Main characteristics of ECLI
ECLI is a uniform identifier that has the same recognizable format for all Member States and EU courts. It is composed of five, mandatory, elements:
- ‘ECLI’: to identify the identifier as being a European Case Law Identifier;
- the EU country code for the Member State;
- an abbreviation for the court that rendered the judgment;
- the year the judgment was rendered;
- an ordinal number, up to 25 alphanumeric characters, in a format that is decided upon by each Member State. Dots are allowed, but not other punctuation marks.
The elements are separated by a colon.
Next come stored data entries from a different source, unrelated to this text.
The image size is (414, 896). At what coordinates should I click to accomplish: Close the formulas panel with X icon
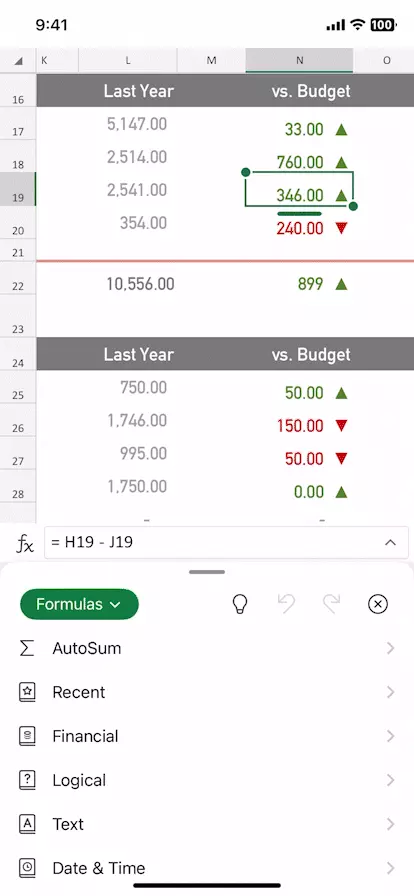click(377, 604)
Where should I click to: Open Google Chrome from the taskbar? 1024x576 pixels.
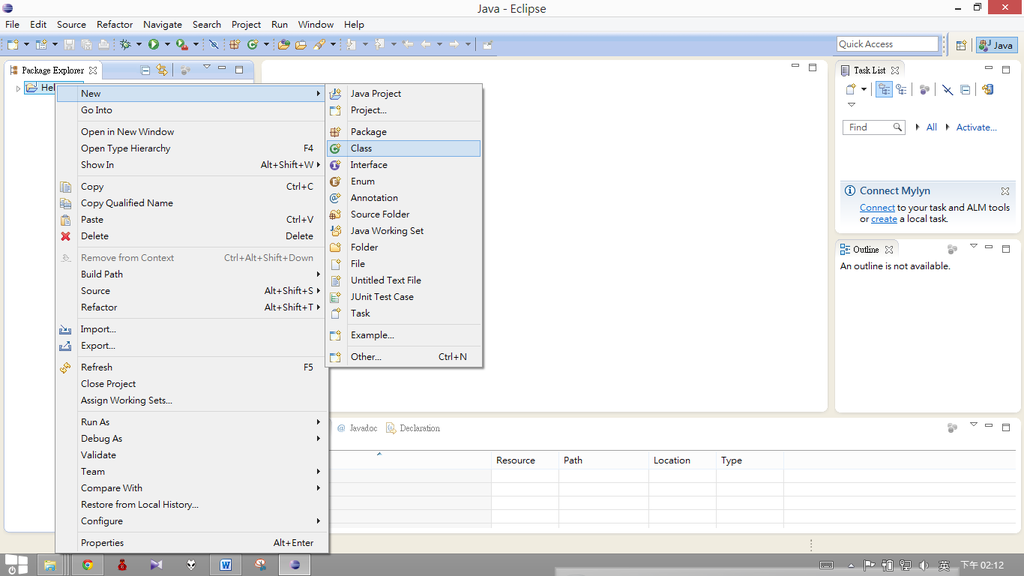coord(88,565)
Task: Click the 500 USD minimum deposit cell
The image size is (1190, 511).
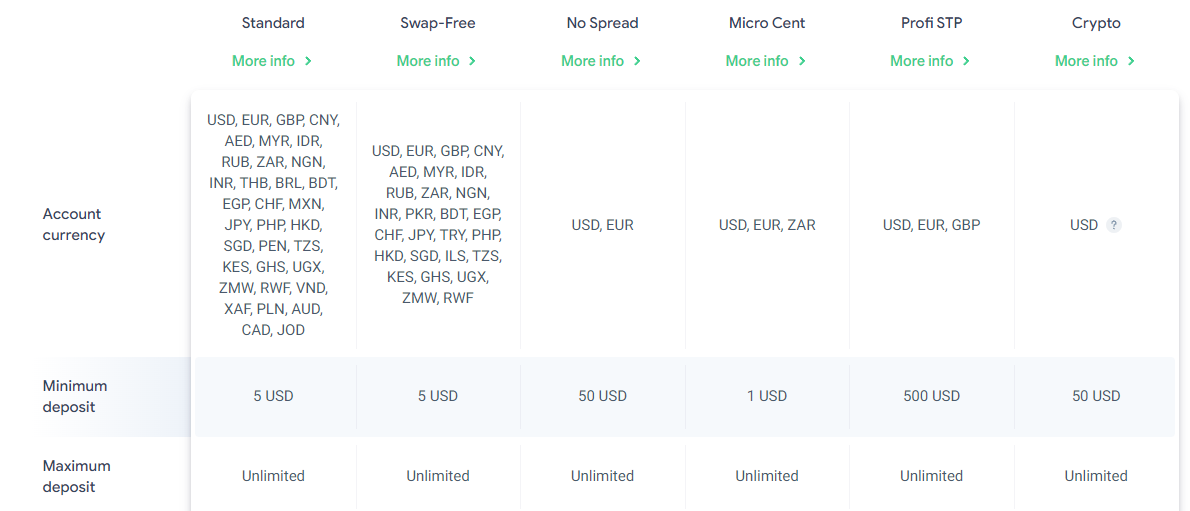Action: (931, 396)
A (non-existent) example of an ECLI could be:
ECLI:NL:HR:2009:384425, which could be decision 384425 of the Supreme Court (‘HR’) of the Netherlands (‘NL’) from the year 2009.
To make it easier to understand and find case law, each document containing a judicial decision should have a set of metadata as described in this paragraph. These metadata should be described according to the standards set by the Dublin Core Metadata Initiative.
The Council Conclusions on ECLI give a description of the metadata that can be used.
The national ECLI coordinator
Every Member State using ECLI must appoint a governmental or judicial organisation as the national ECLI coordinator. The National ECLI coordinator is responsible for establishing the list of codes for the participating courts, the publication of the way the ordinal number is made up, and all other information that is relevant for the functioning of the ECLI system.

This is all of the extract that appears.